What you should do: Please output the data below exactly, from the line that contains "This screenshot has width=2072, height=1400." through the line that contains "coordinates (432, 1033).", including both of those lines.

= = = = =

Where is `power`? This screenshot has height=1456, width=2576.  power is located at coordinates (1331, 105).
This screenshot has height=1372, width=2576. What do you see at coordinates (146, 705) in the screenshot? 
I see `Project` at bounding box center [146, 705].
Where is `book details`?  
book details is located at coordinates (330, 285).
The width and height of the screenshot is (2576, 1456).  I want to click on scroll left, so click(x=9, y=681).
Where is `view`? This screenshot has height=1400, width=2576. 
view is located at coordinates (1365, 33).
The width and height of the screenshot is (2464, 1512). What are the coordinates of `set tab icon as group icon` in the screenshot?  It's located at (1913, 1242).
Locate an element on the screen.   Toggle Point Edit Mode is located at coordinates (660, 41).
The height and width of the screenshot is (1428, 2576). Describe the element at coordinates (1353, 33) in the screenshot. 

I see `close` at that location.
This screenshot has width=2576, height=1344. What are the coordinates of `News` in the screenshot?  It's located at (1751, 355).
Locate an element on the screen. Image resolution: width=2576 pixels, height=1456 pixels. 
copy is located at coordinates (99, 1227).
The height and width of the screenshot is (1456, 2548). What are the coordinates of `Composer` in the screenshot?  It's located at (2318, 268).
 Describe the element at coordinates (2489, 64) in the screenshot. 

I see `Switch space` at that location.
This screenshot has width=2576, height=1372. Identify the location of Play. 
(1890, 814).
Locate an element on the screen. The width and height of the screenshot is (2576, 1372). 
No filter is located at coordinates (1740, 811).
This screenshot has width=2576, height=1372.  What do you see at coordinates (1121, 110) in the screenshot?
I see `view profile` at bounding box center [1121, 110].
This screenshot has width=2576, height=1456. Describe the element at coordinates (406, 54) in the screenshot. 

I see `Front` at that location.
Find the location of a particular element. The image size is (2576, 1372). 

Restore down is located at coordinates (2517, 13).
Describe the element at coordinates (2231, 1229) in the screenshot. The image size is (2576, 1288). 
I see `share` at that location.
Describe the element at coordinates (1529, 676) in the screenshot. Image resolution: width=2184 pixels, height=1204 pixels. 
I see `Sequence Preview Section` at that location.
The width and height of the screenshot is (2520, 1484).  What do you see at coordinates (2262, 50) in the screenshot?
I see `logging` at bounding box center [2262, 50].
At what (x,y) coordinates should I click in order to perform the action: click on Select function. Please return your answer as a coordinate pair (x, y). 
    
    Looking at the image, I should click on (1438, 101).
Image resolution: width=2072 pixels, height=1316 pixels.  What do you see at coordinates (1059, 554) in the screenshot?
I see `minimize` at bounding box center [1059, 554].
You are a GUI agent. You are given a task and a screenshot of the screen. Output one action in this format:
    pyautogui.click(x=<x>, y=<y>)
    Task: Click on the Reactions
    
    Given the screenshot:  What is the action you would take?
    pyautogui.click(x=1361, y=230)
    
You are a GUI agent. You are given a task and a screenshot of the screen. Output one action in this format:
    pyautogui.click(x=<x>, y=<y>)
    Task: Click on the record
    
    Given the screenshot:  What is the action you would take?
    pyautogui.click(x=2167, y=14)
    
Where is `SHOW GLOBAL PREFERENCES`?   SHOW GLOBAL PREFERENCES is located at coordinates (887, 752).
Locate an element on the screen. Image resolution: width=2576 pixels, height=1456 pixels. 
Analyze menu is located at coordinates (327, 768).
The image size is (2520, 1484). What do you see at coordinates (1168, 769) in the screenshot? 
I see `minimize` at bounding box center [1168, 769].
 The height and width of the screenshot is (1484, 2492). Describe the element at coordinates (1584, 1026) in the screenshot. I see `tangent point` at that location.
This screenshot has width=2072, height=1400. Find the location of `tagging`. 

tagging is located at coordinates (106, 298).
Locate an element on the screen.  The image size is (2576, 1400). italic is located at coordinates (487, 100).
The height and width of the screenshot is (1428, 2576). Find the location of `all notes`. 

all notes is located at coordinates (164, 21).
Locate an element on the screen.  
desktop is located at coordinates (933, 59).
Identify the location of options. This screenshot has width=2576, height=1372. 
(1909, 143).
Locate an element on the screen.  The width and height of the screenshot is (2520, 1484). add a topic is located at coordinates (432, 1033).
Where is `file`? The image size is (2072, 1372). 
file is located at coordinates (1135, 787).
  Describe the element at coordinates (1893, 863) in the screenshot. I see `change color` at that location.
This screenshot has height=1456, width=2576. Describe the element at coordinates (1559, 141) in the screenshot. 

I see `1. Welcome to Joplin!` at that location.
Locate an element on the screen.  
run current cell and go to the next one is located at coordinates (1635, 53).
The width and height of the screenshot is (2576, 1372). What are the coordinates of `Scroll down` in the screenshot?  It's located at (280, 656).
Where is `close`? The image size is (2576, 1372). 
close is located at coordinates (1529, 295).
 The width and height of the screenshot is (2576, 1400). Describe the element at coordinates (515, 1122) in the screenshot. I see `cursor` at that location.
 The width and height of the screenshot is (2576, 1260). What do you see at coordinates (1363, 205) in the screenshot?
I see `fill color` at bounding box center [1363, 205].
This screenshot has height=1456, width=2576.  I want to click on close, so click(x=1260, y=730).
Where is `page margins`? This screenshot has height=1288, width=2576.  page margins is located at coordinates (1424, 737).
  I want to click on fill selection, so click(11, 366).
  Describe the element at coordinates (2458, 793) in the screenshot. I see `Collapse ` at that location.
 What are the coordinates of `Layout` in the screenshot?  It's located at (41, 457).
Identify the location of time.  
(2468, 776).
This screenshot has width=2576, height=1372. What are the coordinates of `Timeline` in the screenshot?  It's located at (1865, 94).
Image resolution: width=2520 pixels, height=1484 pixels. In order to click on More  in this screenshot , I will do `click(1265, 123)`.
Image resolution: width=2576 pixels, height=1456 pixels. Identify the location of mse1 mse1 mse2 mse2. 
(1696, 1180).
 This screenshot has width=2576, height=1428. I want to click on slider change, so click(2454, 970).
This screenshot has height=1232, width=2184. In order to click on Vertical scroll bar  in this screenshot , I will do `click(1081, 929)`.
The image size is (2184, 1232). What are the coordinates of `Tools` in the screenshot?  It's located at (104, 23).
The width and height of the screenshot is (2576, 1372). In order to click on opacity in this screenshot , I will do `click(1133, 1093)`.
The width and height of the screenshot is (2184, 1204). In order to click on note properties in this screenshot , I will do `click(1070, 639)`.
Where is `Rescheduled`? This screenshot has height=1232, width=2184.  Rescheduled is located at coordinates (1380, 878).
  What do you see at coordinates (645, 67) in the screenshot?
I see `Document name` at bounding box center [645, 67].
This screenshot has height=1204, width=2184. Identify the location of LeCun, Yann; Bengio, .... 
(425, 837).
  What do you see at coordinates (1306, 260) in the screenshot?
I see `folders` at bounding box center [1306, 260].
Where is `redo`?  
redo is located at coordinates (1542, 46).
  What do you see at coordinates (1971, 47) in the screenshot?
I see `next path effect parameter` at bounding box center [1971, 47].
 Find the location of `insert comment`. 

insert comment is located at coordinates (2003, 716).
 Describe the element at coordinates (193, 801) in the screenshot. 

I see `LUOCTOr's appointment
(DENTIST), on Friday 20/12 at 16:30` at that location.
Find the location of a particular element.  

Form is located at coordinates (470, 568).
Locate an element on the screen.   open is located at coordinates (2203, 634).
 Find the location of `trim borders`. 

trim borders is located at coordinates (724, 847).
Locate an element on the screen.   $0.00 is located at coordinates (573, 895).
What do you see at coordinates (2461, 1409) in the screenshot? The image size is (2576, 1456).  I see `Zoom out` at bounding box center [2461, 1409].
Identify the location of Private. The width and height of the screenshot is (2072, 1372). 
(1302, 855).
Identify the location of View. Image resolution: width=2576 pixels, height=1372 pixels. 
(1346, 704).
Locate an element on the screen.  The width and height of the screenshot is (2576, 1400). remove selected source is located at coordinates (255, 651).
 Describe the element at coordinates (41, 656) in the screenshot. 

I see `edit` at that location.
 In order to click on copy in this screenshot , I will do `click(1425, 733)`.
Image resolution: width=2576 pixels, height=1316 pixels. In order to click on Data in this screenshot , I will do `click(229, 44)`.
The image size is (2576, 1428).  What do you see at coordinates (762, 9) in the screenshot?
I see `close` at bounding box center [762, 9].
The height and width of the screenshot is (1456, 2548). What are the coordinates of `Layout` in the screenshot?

= = = = =

Answer to this problem:
This screenshot has width=2072, height=1400. Find the location of `tagging`. 

tagging is located at coordinates (106, 298).
Locate an element on the screen.  The image size is (2576, 1400). italic is located at coordinates (487, 100).
The height and width of the screenshot is (1428, 2576). Find the location of `all notes`. 

all notes is located at coordinates (164, 21).
Locate an element on the screen.  
desktop is located at coordinates (933, 59).
Identify the location of options. This screenshot has width=2576, height=1372. 
(1909, 143).
Locate an element on the screen.  The width and height of the screenshot is (2520, 1484). add a topic is located at coordinates (432, 1033).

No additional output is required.